◆ **Problem to work on**
Lines from the one containing "Given: Collapse the Player keyword group" through the last line of the records below need to be repeated exactly; nothing else, and no pictures.

(Data entries)
►

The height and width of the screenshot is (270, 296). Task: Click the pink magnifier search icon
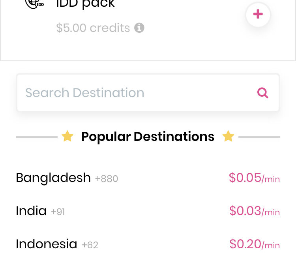point(262,93)
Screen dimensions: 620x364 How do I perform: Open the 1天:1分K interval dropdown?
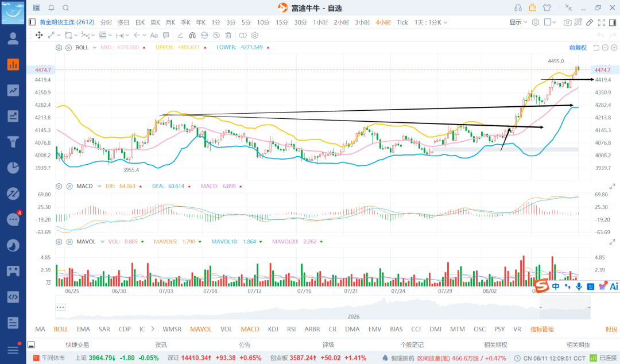[431, 22]
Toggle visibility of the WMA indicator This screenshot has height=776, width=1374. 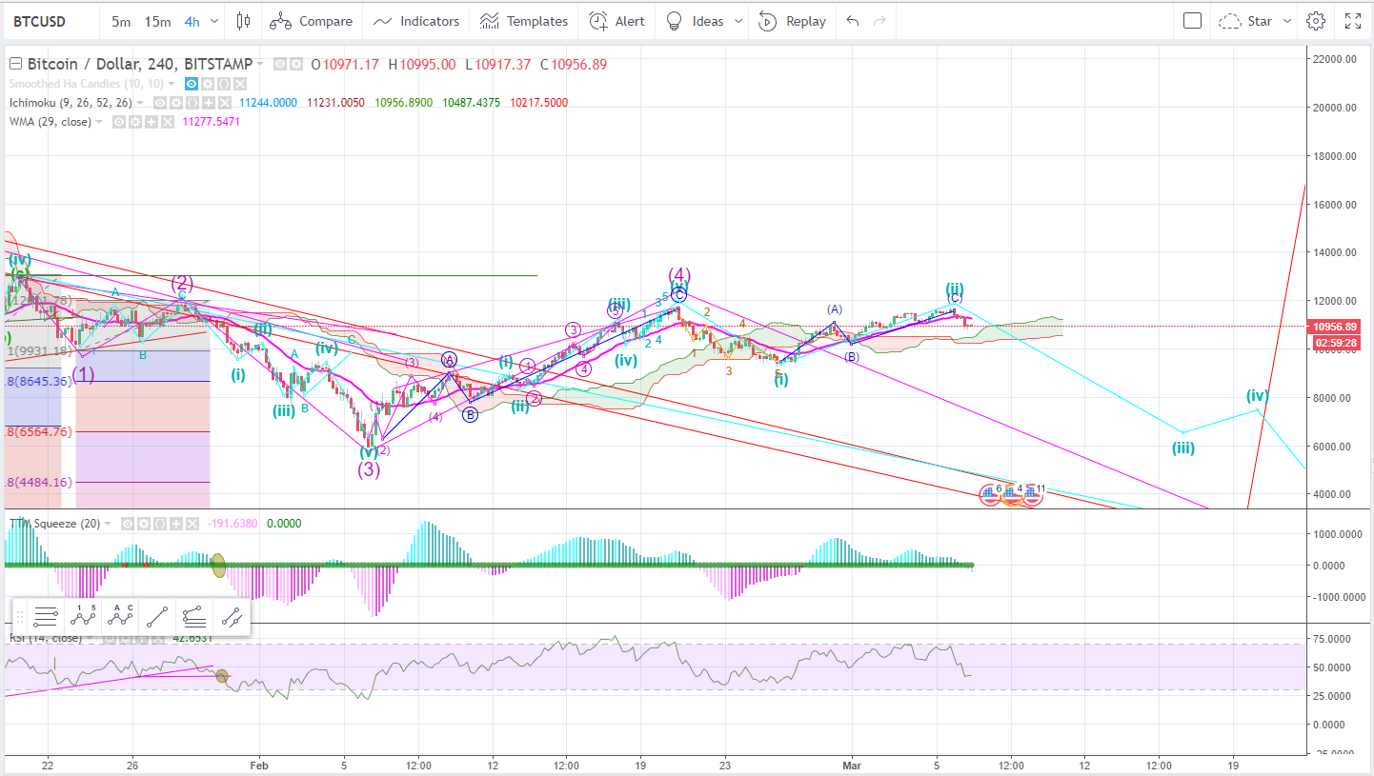coord(118,121)
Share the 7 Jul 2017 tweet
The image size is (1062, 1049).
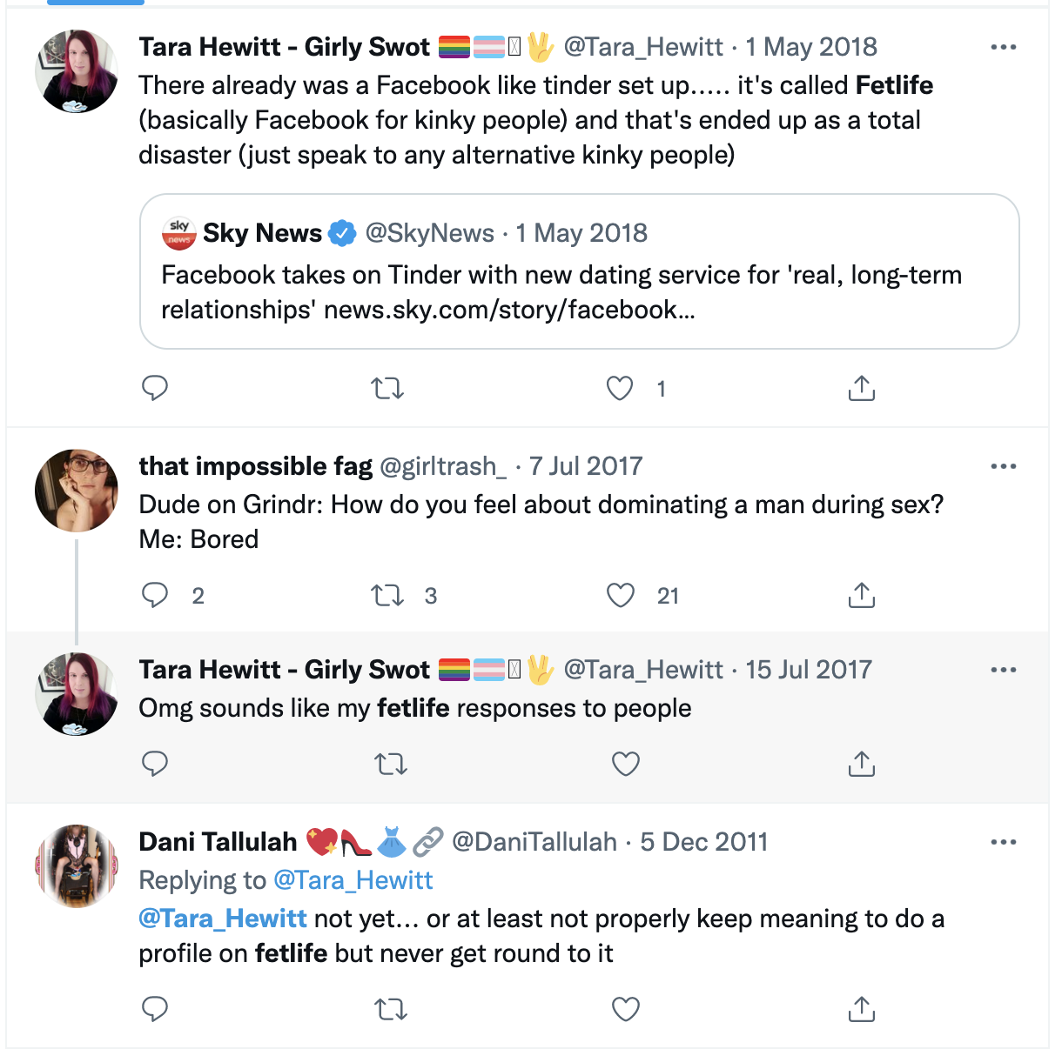[x=861, y=595]
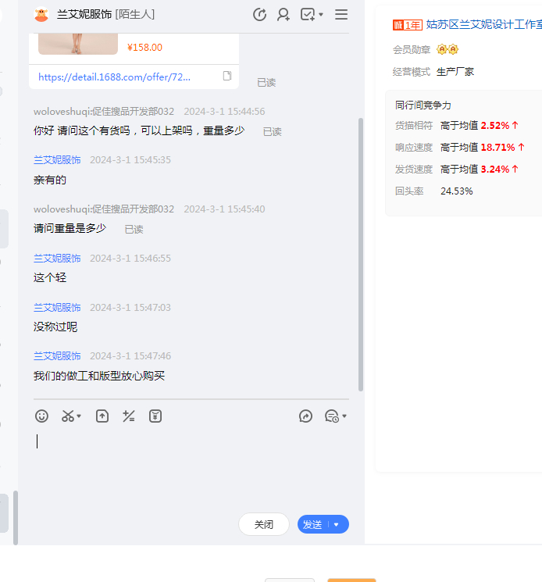Open the detail.1688.com product link
Screen dimensions: 542x582
click(114, 77)
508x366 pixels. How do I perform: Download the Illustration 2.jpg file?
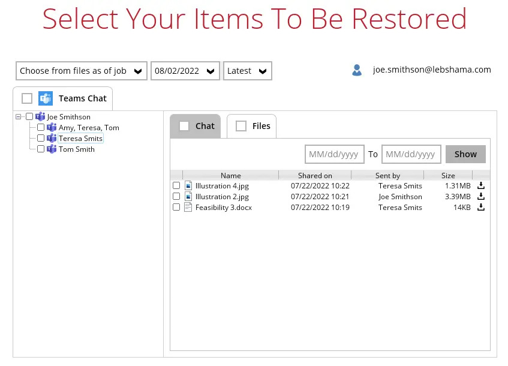[481, 196]
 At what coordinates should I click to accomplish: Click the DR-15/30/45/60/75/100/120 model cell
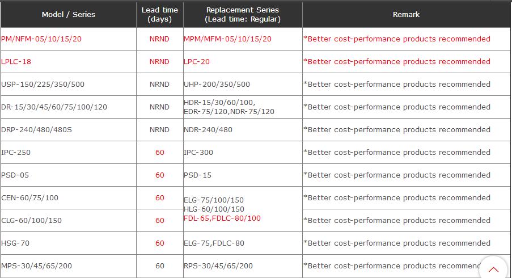(54, 107)
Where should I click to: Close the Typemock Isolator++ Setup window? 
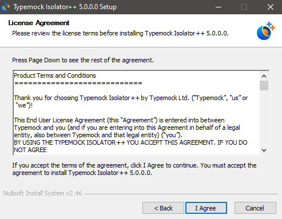pos(271,7)
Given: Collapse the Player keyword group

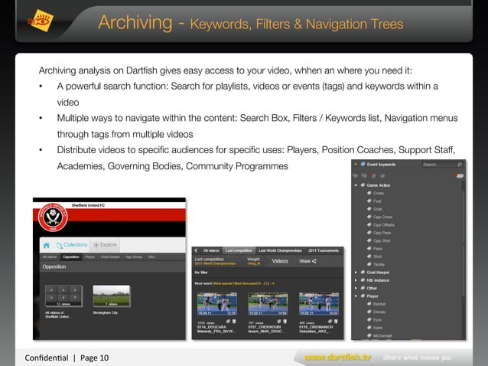Looking at the screenshot, I should pyautogui.click(x=356, y=296).
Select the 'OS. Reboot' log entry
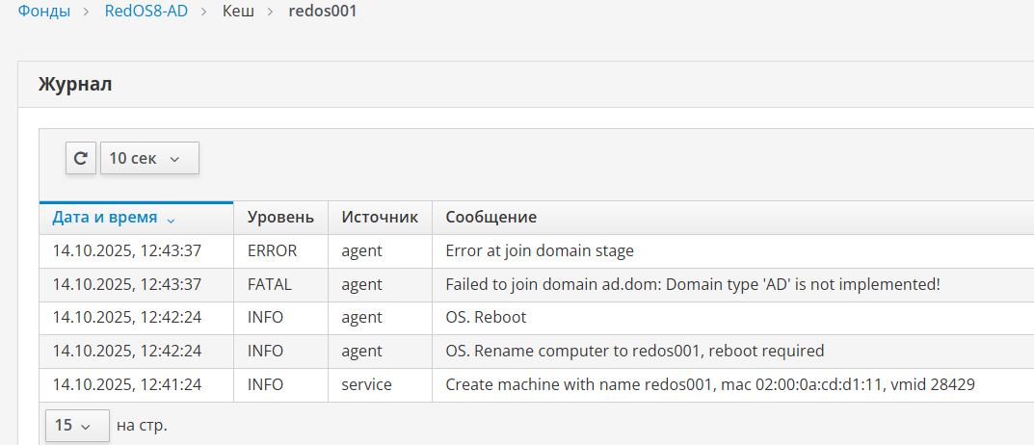1034x445 pixels. [x=486, y=318]
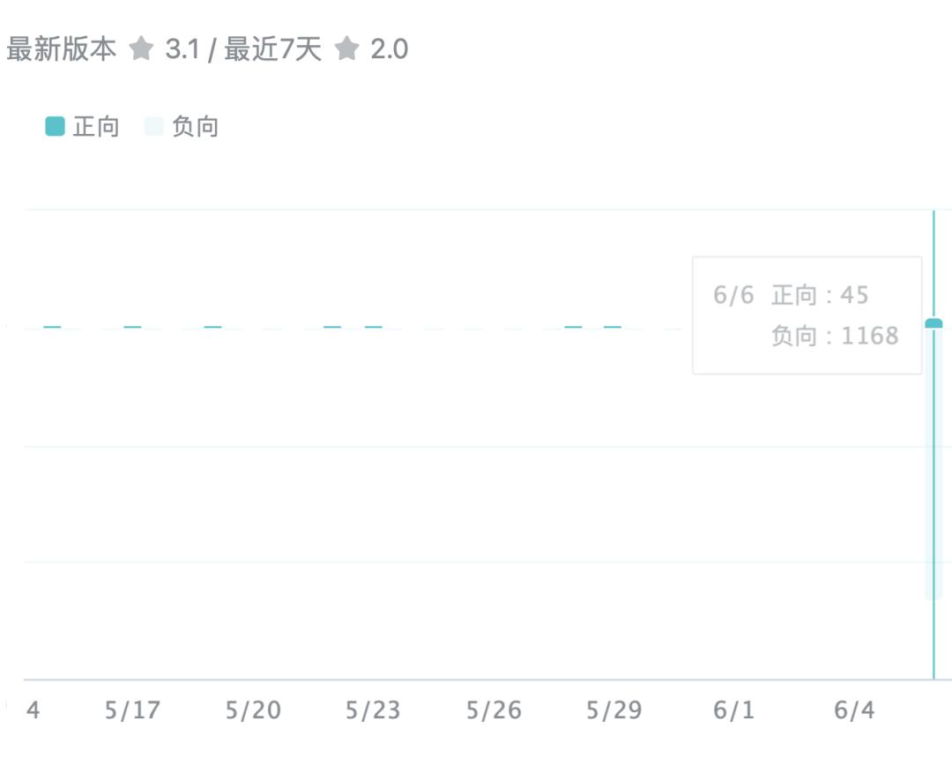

◄

◆ **Your solution**
Given: Collapse the Player keyword group

Looking at the screenshot, I should pyautogui.click(x=356, y=296).
Select the 'OS. Reboot' log entry
1034x445 pixels. [x=486, y=318]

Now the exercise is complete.